For the mind is not a point, as we
   sometimes think,
or the little theater where we sit alone,
   but many nations,
eye, ear, memory, knowing, knowing of
   knowing,
each in contact with the others by Long
   Distance,
and there’s no one Place that is us, no
   single Present,
only the order in which we hear their
   calls.

The book contains other wonderfully realized long sequences embodying Richardson’s characteristic themes and strategies. For example, “Under Water,” a graceful, meandering poem, treats the use of modern science through allusions to, among other things, the so-called Many Worlds interpretation of quantum mechanics—without making that reference explicit. And in the concluding “Through Autumn,” a series of small poems centered on a house, the miniaturism of Reservations reemerges.

Richardson’s work after How Things Are, both in Vectors: Aphorisms and Ten-Second Essays (2001) and in the new material of Interglacial, is centered to a great extent on aphorisms, a form of which he is one of the few contemporary practitioners.
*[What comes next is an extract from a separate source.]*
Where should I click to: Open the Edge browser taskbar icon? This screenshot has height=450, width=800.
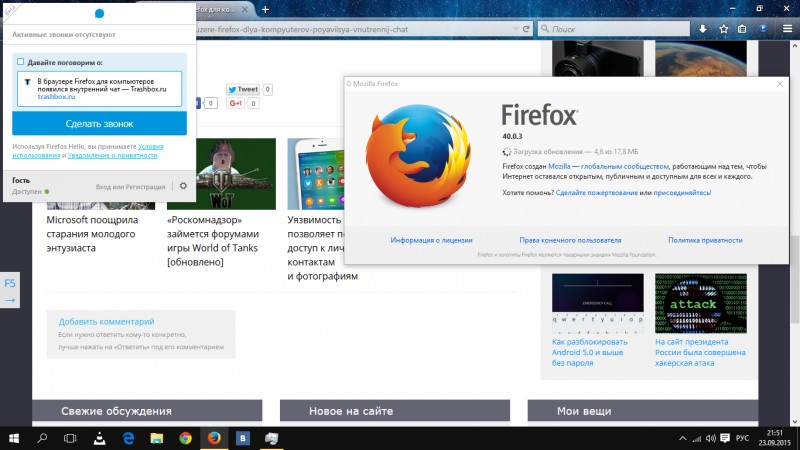coord(128,437)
They offer the rewards of small pleasures, and I find them best taken in small doses. They’re rarely dazzling conversational gambits à la Oscar Wilde, and they don’t drip with scorn à la George Christoph Lichtenberg, but there is a certain underlying earnestness to them—although it can become wearing when they’re read at length. Yet their surprise and whimsy are genuine:

But for this rock, its shadow says, I could get at the
sun. . . .

Birds are amazing, newspapers, stoves, friends. All that happens is amazing, if you think about it. All that doesn’t happen is even more amazing, because there’s so much more of it. Only habit keeps us from seeing all this. Habit is really amazing.
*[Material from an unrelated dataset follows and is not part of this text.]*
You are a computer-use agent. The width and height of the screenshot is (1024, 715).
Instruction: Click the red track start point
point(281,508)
I suspect that Richardson is drawn to aphorisms in part because of his penchant for inversion and reversal:

It is by now proverbial that every proverb has its opposite. For every Time is money there is a Stop and smell the roses. . . . Truths are not quantities but scripts: Become for a moment the mind in which this is true.

As for the new poems, while there is nothing on the scale of the Lucretian sequence, they are vigorous and assured, and at the same time playful and more public.

* * *

Richardson’s poetry is marked by what I have called his intimism: he is drawn to nuances of thought, feeling, and perception, and his motivating impulse is to suggest them to the reader in a way that allows him or her to enter the poet’s intensely inward realm. His goal is not so much to convey what he is thinking as to convey what it is like to think it. This is not to suggest that the poems are calculated, or written with an audience in mind: like all strong poets Richardson is essentially talking to himself, but talking in a way that allows the sympathetic reader to overhear and, if only partially, to take on the poet’s voice as his or her own.

Richardson is also a materialist, or naturalist. For him, the natural world is all-encompassing and complete, and the impulses that might draw one into a flirtation with the transcendent are all contained within it. There is a pervasive undercurrent of disappointment that might encourage theorizing about a different, more idyllic world, but he simply declines that gambit. Philosophically Lucretian, his poetry insists that the whole range of human engagement and response, both celebratory and regretful, is earthbound.

Richardson’s poetry, finally, is fragmentary and disjunctive—even at its most discursive, it so often presents an accumulation of miniatures not governed by consecutive argument or syntax. James Longenbach has drawn a useful distinction between “wet” and “dry” disjunctive poetry, the former characterized by an aura of affect and feeling that the latter eschews. Richardson’s disjunctiveness is the wet kind: the ruptured clauses, the illogic, the transitions, the fragments, the reversals and inversions are thoroughly disruptive, yet the principle of composition is always that of the musical cadence. The result is a powerful and moving body of work that in its intimacy and philosophical naturalism is unique in contemporary American poetry.